Government intrusion into family life is on the rise

Remember little Elian Gonzales, the 7-year-old Cuban boy who in 2000 was forcibly taken from his family by federal agents in Miami? This dramatic — but unfortunately not unusual — involvement of government in the parent-child relationship shows how law and politics are intruding into family life. “Parental Rights” are becoming controversial. The United Nation even has a “Convention on the Rights of the Child.” It makes you wonder how “Honor thy father and mother” was replaced by “It takes a village.”

Elian_Gonzales!

Federal agents retrieve Elián from his relatives’ home in Miami. This photo would win the 2001 Pulitzer Prize for Breaking News. Photo courtesy of Wikipedia

Three cases are in the news. The first is that of Justina Pelletier who was placed under state guardianship because the doctors at Boston Children’s Hospital claimed she was faking an unusual disease under the prodding of her parents. The hospital claimed that the parents were suffering from Munchausen’s syndrome by proxy and were therefore endangering their child. In fact, the parents relied on the doctors of Tufts University who had diagnosed the girl with the disease. This case is still pending but the girl has been returned to Tufts.

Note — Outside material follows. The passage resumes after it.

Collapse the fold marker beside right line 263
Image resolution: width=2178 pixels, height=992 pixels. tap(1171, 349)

The second is the case of Rachel Canning, the New Jersey teen who sued her parents for “child support” when they refused to financially support her or allow her to live in their home without following their rules. That case is also pending but, so far, she’s been unsuccessful.

Third, but not last, the U.S. Supreme Court declined to overturn the deportation of a German family that requested asylum because they claimed religious persecution. In Germany, home schooling is illegal. They are Christians who wanted to home school their children for religious reasons.

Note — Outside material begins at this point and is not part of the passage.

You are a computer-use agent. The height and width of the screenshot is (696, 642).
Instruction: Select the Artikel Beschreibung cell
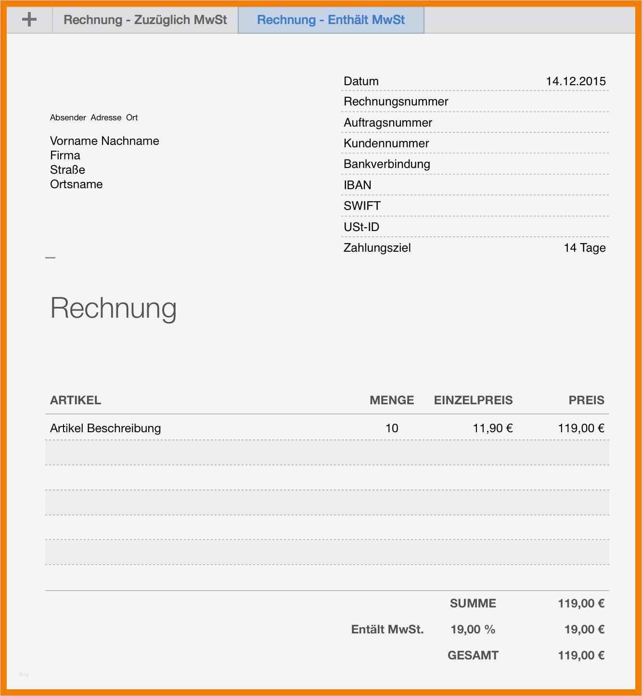[105, 428]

In each case the “village” comes in the form of government agents, caseworkers, judges and others who, ultimately, are backed by men with guns. These folks think they know better than parents what the kids need

Now, I’m not so much of a purist to believe that the state should never be involved in parental rights cases. But as the morality of the state diverges from that of parents, the cases of conflict are sure to arise more often. The U.N. treaty would, if adopted by the United States,  supersede all state and federal laws regarding children. The treaty would ban corporal punishment, make every parental decision subject to court review as in the Canning  case, and, of course, give girls a right to an abortion without any notice to the parents.

Do we really believe an overworked caseworker, let alone some U.N. bureaucrat, cares more or knows better than a parent about their child? Do we think that Judges, with no training in counseling or sociology, can all have the wisdom of Soloman to set “standard” visitation schedules for all divorcing couples in a county? If parents could work these things out themselves it begs the question: Why couldn’t they work out the other issues in their marriage?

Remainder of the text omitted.